Goals —
1. Rewrite the paragraph of the gravity explanation that begins "So $a = GM/r^2$" more briefly, keeping its main facts.
2. Count the lines in the rows that contain the string "menu", with case counting, and reply with the number alone.

Selection —
-=-=-=-=-
So $a = GM/r^2$ is really a bunch of different numbers, one for each possible radius. When you pretend that you get the same $a$ for $GM/e^2$ that you got for $GM/(e + h)^2$, that is where you commit the fallacy. Let me call the first $a$ as $a_0$ and the second as $a_+$; you just wrote $m a_0 e^2/e - m a_+ (e + h)^2/(e+h) = m a_0 e - m a_+ (e + h),$ then you replaces both $a_0$ and $a_+$ with $g$, which is only approximately true if $h$ is small.
-=-=-=-=-
(Records for finding displayed items)
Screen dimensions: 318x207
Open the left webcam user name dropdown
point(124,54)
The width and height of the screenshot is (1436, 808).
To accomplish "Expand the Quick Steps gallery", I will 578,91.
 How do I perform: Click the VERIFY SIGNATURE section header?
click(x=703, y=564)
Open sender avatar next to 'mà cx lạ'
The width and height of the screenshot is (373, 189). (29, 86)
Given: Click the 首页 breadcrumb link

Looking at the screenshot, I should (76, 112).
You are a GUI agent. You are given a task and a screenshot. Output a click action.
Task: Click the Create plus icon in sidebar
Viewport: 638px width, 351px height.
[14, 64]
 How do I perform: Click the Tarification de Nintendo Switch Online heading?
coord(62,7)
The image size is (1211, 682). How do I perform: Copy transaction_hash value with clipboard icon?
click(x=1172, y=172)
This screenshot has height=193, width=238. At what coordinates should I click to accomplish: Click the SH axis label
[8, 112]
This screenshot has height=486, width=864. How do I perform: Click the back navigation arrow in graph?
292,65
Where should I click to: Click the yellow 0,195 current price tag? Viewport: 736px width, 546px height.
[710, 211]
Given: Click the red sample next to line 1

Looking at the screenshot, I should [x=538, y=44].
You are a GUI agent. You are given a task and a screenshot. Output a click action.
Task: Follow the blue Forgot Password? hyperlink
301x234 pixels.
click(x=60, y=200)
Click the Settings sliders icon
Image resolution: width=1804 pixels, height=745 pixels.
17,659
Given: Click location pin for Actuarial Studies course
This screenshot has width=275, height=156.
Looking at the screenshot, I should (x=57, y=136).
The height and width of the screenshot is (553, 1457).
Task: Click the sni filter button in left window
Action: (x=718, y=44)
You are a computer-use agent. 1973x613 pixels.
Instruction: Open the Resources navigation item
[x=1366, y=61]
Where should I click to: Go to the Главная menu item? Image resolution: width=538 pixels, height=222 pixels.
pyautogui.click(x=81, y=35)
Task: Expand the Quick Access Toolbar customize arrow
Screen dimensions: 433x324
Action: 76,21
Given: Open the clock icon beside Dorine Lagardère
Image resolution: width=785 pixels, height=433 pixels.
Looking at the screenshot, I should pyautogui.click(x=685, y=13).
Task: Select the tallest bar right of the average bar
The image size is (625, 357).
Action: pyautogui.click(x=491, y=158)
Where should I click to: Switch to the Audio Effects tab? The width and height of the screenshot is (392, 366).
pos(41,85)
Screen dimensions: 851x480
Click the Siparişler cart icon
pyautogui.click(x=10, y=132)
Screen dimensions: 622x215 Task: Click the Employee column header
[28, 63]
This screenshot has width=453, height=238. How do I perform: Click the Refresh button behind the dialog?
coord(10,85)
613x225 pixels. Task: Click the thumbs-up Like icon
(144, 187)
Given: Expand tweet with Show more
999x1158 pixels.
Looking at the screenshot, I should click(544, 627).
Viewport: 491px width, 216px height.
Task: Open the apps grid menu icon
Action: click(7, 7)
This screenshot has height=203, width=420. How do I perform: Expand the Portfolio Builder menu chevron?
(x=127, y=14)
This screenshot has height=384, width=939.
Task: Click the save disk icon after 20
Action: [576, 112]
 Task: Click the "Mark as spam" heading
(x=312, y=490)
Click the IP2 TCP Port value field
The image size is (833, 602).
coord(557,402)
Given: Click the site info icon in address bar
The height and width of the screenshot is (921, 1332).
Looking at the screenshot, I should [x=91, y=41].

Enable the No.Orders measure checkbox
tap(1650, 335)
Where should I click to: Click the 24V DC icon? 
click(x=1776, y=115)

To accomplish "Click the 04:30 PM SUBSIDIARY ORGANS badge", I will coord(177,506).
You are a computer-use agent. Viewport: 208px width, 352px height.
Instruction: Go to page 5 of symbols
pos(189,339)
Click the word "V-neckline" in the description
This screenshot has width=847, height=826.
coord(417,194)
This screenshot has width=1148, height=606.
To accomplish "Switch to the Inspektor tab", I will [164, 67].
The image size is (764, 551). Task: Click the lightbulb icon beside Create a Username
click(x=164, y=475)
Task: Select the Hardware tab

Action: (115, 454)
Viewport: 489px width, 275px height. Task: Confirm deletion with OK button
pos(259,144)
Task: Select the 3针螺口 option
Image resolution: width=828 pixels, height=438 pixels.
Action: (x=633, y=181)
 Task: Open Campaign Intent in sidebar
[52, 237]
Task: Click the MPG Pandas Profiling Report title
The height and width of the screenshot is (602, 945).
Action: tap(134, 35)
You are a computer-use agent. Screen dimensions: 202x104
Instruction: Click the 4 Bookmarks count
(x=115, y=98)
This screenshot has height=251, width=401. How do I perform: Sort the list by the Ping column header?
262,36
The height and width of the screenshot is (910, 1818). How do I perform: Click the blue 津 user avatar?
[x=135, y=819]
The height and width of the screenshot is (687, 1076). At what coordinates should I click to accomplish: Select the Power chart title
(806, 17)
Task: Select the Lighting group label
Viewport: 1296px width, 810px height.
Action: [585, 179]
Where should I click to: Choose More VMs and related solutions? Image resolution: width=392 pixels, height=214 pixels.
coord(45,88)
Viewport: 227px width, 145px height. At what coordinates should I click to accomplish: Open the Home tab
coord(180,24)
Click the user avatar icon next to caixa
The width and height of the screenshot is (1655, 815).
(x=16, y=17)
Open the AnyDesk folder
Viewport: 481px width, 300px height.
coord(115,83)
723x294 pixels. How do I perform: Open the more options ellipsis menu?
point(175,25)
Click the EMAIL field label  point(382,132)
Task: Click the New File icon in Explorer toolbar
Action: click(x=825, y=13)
-=-=-=-=-
List of solutions —
1. $a = GM/r^2$ is not one number but a different value for each radius. The fallacy is assuming $GM/e^2$ and $GM/(e + h)^2$ give the same $a$. Calling them $a_0$ and $a_+$, the expression written was $m a_0 e^2/e - m a_+ (e + h)^2/(e+h) = m a_0 e - m a_+ (e + h)$, and then both $a_0$ and $a_+$ were replaced with $g$, which is only approximately true if $h$ is small.

2. 4